The sea is astonishingly rough today. But even though they're hunting. Obviously, they've made a find. Now, all we can do is hoping that the pod is able to escape. The boat from the coast guard is heading directly towards us, which is unusual. And shortly after, a man, standing on the bow of the armed, fast and maneuverable blue vessel, is giving unmistakable signs.

"Stop!" Michae Yoshiko is shouting. He is sitting at the steering wheel. "Stop!" We bring the ship about and the coast guard approaches us. One man fetches a megaphone. "Massive waves, wind", they shout from the megaphone. "Please drive carefully and not too far off". They are stopped us to tell us that, I ask? "More likely to see if we're going to comply with their orders" Michael answers. Again, a shout from the megaphone: "And please do not approach the dolphin hunters!" Gotcha. We gather speed again. Michael complies with the orders. We keep distance. It's eerie to watch the hunters and their doings.
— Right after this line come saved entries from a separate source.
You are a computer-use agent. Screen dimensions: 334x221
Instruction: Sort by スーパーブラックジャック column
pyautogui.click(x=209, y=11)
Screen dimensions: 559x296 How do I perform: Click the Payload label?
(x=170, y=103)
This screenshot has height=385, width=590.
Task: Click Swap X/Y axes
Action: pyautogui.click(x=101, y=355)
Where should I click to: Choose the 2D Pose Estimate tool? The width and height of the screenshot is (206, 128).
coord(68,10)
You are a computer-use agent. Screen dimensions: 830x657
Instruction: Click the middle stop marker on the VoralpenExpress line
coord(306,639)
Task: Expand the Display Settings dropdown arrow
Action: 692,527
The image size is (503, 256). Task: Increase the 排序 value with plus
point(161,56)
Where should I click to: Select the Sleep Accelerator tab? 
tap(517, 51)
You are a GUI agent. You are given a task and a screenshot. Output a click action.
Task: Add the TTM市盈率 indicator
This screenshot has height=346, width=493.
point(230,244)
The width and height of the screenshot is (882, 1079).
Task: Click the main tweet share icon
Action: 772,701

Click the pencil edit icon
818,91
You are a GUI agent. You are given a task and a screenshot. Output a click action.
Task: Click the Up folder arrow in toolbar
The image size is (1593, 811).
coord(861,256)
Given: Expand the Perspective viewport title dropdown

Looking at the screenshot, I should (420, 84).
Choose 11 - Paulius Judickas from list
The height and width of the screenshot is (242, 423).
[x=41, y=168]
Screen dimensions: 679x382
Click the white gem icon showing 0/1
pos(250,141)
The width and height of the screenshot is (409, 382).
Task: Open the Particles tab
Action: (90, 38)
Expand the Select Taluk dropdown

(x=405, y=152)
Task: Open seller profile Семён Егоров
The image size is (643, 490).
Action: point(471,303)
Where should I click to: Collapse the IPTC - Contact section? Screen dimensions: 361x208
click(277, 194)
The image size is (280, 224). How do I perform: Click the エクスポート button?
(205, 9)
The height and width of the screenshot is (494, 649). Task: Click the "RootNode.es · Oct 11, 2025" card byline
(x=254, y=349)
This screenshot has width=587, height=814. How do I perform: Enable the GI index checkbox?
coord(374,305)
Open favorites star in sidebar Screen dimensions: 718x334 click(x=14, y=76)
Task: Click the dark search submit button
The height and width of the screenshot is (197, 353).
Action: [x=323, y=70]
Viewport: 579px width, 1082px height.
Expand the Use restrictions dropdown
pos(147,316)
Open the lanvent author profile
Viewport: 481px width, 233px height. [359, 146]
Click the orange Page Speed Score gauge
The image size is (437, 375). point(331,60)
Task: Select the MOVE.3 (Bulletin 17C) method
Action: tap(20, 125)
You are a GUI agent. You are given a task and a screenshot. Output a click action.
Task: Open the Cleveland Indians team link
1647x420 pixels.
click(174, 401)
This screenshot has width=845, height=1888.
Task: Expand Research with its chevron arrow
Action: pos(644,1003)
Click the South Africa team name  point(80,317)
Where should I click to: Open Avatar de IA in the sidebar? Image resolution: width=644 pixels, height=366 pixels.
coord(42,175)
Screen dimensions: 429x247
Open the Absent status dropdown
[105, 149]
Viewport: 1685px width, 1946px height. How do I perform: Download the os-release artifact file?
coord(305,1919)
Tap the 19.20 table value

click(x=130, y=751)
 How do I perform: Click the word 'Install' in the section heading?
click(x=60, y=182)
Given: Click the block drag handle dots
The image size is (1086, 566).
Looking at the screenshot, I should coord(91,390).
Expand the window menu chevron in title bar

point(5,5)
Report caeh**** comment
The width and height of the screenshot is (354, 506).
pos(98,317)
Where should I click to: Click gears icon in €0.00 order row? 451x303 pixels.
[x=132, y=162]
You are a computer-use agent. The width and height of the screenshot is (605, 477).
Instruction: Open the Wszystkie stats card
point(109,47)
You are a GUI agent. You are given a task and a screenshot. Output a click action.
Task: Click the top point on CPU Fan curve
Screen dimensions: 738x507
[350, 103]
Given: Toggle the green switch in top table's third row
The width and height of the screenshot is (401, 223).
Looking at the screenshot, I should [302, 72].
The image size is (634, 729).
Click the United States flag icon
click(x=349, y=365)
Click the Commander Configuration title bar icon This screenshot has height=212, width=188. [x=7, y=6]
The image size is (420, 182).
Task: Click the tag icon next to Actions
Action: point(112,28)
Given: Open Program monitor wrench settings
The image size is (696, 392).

It doesn't look good for the dolphins. We can't see well what's going on, due to the rough sea and the distance we have to keep. But yet, the formation of hunting boat has passed the narrows between the little lighthouse on the rock and the fishermen's gillnets. An escape is getting more and more unlikely. Suddenly, everything happens pretty fast. We decide to head to the Marina as soon as possible in order to see what's going to happen in the cove. Florian, Kyoko and I are already taking off, while Michael and Yoshiko moor the boat.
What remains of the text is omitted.